- [Exercise input]
========
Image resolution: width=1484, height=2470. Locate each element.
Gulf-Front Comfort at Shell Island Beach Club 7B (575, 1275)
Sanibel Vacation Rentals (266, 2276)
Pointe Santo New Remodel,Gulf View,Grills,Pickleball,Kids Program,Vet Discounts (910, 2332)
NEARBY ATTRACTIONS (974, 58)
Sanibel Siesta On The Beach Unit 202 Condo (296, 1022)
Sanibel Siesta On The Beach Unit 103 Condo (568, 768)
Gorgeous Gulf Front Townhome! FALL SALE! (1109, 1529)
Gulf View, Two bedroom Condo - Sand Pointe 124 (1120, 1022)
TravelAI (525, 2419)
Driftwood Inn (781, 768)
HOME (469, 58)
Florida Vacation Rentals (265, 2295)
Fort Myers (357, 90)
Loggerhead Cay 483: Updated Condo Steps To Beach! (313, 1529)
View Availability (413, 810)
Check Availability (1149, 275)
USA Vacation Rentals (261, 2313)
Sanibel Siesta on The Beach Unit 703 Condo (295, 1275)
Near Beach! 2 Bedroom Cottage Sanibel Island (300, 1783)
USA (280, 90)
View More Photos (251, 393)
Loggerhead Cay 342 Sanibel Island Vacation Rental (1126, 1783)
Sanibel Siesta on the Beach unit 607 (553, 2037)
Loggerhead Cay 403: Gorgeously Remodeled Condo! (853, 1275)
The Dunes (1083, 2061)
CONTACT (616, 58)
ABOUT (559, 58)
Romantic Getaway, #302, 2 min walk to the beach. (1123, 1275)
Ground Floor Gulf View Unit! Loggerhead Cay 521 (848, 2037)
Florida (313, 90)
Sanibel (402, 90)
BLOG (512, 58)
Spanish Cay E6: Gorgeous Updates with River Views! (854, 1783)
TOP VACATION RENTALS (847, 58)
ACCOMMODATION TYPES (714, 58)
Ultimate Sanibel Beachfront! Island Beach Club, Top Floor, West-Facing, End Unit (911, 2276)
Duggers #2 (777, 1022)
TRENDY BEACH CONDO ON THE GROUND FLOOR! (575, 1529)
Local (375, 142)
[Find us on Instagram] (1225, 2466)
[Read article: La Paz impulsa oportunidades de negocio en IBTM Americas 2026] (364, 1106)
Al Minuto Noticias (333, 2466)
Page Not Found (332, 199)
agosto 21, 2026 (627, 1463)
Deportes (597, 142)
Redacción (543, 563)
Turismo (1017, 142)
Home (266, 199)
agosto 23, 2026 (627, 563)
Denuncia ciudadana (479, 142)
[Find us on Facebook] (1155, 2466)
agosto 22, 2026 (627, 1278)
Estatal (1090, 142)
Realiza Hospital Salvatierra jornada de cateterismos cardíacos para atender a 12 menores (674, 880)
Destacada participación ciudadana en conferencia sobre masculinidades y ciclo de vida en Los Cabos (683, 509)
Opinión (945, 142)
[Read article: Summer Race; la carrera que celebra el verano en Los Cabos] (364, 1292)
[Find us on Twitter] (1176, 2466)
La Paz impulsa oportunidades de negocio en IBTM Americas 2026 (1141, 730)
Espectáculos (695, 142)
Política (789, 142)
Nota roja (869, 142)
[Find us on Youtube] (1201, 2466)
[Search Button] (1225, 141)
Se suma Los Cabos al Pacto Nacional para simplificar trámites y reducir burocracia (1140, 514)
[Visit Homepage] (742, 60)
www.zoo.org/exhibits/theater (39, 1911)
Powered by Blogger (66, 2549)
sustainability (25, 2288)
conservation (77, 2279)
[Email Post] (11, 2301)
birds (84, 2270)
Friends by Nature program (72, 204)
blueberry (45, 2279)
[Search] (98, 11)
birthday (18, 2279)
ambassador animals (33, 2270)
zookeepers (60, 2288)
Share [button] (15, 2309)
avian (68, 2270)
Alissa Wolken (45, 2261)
========
- [Exercise] Above are the entries. Quote exactly the lines from the one bearing "CONTACT (616, 58)" through the one bearing "Estatal (1090, 142)".

- [Final answer]
CONTACT (616, 58)
ABOUT (559, 58)
Romantic Getaway, #302, 2 min walk to the beach. (1123, 1275)
Ground Floor Gulf View Unit! Loggerhead Cay 521 (848, 2037)
Florida (313, 90)
Sanibel (402, 90)
BLOG (512, 58)
Spanish Cay E6: Gorgeous Updates with River Views! (854, 1783)
TOP VACATION RENTALS (847, 58)
ACCOMMODATION TYPES (714, 58)
Ultimate Sanibel Beachfront! Island Beach Club, Top Floor, West-Facing, End Unit (911, 2276)
Duggers #2 (777, 1022)
TRENDY BEACH CONDO ON THE GROUND FLOOR! (575, 1529)
Local (375, 142)
[Find us on Instagram] (1225, 2466)
[Read article: La Paz impulsa oportunidades de negocio en IBTM Americas 2026] (364, 1106)
Al Minuto Noticias (333, 2466)
Page Not Found (332, 199)
agosto 21, 2026 (627, 1463)
Deportes (597, 142)
Redacción (543, 563)
Turismo (1017, 142)
Home (266, 199)
agosto 23, 2026 (627, 563)
Denuncia ciudadana (479, 142)
[Find us on Facebook] (1155, 2466)
agosto 22, 2026 (627, 1278)
Estatal (1090, 142)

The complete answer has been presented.